What's more, the products could be put on the market relatively quickly. The herbal supplements did not have to undergo tests in humans because the company was not promoting them on the label as treatments for specific diseases.
Instead, the labels on various remedies touted support for "healthy joints" or offered "immune system enhancing properties." The Chens hit upon their biggest success with a supplement they called PC-SPES, labeled for "healthy prostate function."
Spes is the Latin word for hope, and the buzz on the Internet was that "PC" stood for prostate cancer. The product was billed as a combination of six Chinese herbs, one Chinese mushroom and an American herb.
PC-SPES showed early promise. Men with slow-growing prostate cancer pay close attention to the levels of a protein in their blood that may indicate whether their disease is spreading. Those who took the remedy reported that levels dropped sharply. True, it was quite expensive for an herbal remedy, as much as $500 a month, but many patients saw PC-SPES as worth it.
Chen told people she wanted to seek FDA approval to label the supplement as a prostate-cancer treatment, making it the nation's first formally sanctioned herbal remedy. That meant tests would be required, even though the product was already being sold in stores. Milken's prostate-cancer foundation provided Chen with two grants.
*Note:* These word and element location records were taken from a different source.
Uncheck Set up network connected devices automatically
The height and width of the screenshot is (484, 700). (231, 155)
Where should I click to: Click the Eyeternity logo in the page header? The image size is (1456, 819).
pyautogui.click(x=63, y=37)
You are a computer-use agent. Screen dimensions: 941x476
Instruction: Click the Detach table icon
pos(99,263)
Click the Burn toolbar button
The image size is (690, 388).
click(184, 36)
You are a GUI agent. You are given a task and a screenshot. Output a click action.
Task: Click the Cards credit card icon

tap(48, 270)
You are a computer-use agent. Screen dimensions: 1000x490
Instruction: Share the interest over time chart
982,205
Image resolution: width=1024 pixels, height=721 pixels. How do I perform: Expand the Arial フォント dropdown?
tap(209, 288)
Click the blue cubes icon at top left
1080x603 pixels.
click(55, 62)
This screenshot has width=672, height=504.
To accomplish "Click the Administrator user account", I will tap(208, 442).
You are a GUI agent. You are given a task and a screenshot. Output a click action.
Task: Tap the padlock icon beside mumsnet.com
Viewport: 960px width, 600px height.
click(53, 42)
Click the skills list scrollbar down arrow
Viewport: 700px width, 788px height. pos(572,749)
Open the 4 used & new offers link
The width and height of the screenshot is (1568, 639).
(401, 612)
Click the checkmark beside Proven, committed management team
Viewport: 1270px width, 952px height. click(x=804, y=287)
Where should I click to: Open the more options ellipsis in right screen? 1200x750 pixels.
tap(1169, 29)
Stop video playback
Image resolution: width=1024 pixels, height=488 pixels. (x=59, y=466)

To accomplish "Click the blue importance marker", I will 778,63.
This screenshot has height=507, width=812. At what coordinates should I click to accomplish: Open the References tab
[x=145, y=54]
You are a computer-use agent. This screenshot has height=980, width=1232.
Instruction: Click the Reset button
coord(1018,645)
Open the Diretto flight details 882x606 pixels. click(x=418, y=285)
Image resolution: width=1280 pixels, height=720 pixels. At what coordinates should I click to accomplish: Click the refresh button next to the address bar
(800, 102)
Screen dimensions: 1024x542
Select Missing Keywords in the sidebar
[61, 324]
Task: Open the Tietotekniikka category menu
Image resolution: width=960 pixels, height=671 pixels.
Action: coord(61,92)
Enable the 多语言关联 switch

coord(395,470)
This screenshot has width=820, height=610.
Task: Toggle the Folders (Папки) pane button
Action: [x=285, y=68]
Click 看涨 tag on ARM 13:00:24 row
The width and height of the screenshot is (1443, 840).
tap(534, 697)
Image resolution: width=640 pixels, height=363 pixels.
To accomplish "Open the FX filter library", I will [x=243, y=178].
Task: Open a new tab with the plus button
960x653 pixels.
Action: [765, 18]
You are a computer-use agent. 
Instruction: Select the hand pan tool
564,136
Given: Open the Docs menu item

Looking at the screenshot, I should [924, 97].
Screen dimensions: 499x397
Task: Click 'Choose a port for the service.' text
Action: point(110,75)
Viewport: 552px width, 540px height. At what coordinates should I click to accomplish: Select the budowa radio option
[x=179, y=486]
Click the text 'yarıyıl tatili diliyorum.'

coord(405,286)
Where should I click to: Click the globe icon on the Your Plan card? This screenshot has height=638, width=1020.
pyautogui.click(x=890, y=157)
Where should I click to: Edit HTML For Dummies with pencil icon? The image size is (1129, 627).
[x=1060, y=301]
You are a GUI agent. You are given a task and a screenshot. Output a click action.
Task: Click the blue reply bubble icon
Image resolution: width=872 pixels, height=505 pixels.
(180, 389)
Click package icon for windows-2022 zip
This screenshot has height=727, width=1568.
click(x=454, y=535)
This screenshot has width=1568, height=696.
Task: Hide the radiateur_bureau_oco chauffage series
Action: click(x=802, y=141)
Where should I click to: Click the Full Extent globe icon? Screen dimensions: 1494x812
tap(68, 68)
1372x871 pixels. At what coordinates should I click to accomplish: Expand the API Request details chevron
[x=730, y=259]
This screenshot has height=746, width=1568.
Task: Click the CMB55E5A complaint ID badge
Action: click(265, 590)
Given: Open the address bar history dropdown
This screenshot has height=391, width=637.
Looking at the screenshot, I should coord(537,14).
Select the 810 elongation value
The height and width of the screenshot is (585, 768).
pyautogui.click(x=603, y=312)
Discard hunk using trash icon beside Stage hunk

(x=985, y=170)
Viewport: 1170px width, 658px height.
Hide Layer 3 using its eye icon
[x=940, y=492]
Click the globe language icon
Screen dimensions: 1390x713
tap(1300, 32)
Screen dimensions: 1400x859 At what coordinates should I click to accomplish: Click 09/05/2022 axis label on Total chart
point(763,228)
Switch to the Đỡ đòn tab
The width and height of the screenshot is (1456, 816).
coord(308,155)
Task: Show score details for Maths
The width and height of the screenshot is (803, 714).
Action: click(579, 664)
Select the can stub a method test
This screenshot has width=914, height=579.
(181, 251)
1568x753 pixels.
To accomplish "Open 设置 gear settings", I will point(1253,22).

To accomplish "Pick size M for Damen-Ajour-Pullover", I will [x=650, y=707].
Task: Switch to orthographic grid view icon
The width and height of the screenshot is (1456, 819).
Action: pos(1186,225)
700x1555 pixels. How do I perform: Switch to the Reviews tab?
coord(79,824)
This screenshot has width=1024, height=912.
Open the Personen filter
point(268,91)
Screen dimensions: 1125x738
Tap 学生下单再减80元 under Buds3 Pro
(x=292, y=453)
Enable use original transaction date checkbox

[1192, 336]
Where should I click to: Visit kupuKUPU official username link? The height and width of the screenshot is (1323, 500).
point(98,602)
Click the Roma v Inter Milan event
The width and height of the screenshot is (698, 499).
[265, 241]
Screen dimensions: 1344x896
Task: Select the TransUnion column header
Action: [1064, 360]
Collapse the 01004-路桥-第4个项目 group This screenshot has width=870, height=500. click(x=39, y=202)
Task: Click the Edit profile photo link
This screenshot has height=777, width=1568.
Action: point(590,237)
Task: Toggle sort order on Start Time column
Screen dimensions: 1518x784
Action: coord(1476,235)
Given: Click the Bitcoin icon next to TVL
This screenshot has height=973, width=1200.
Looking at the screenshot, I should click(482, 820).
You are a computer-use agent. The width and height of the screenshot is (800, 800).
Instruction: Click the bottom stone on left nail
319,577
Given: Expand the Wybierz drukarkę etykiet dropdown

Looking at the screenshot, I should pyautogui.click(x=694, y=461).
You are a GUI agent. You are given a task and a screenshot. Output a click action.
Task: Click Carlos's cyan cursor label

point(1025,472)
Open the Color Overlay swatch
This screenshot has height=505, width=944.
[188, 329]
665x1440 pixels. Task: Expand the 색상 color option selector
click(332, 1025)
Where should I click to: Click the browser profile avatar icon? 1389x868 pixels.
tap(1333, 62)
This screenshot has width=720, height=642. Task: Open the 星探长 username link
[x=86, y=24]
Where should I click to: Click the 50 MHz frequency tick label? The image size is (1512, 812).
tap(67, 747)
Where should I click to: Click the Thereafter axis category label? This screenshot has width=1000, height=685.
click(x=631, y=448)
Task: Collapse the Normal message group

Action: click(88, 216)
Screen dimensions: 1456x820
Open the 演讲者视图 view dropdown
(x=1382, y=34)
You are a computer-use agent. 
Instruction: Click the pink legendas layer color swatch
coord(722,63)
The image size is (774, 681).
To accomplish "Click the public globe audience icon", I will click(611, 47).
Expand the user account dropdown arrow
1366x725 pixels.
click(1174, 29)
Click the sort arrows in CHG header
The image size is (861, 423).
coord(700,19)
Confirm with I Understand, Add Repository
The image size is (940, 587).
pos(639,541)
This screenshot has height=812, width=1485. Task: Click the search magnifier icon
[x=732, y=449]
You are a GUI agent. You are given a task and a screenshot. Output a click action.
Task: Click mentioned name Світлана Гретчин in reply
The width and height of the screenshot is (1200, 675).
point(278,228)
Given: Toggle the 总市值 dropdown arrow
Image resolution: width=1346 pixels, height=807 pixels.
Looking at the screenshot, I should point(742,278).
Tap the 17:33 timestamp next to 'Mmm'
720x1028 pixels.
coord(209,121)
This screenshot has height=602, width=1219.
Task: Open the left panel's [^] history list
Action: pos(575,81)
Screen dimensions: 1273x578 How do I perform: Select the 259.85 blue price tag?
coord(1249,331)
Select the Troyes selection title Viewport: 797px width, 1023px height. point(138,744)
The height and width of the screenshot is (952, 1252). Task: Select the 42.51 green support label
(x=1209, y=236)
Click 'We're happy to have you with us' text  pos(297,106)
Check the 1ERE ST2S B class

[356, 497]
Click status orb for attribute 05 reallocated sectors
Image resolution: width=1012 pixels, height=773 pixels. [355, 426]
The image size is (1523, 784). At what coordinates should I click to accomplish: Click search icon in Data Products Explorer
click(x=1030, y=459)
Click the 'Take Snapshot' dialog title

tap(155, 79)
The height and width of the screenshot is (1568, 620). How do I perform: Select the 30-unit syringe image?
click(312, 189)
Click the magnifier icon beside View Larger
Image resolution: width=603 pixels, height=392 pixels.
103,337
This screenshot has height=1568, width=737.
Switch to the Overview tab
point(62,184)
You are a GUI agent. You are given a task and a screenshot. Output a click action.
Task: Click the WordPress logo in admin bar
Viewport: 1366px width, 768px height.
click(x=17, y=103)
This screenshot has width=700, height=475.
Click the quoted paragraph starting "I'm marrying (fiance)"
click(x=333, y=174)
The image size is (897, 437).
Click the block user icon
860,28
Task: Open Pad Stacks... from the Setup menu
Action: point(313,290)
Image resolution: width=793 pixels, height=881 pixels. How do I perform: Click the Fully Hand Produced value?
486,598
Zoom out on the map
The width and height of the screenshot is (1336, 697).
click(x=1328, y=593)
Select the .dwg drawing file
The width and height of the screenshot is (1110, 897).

Other doctors launched small-scale studies. Then in 1998, the New England Journal of Medicine published a study led by Robert DiPaola, a researcher at the Cancer Institute of New Jersey, that suggested there really was something to the herbal formula. Leading institutions, including Johns Hopkins University, began gearing up for larger trials.
The National Center for Complementary and Alternative Medicine -- a unit of the National Institutes of Health, created at the behest of congressmen who support alternative medicine -- was looking for herbal remedies that might have some merit, and PC-SPES seemed like a top candidate. The agency began awarding grants.
BotanicLab's treatment was even featured in a 1999 book, "The Herbal Remedy for Prostate Cancer," by James Lewis Jr., a prostate cancer survivor and education professor who wrote several books about his personal battle and the disease. The book is still listed on Amazon.com's Web site, which features glowing reviews.
A Troublesome Mix
To all outward appearances BotanicLab was a roaring success by the year 2000. But behind the buff concrete walls and smoked-glass windows of the company's office in Brea, trouble was brewing.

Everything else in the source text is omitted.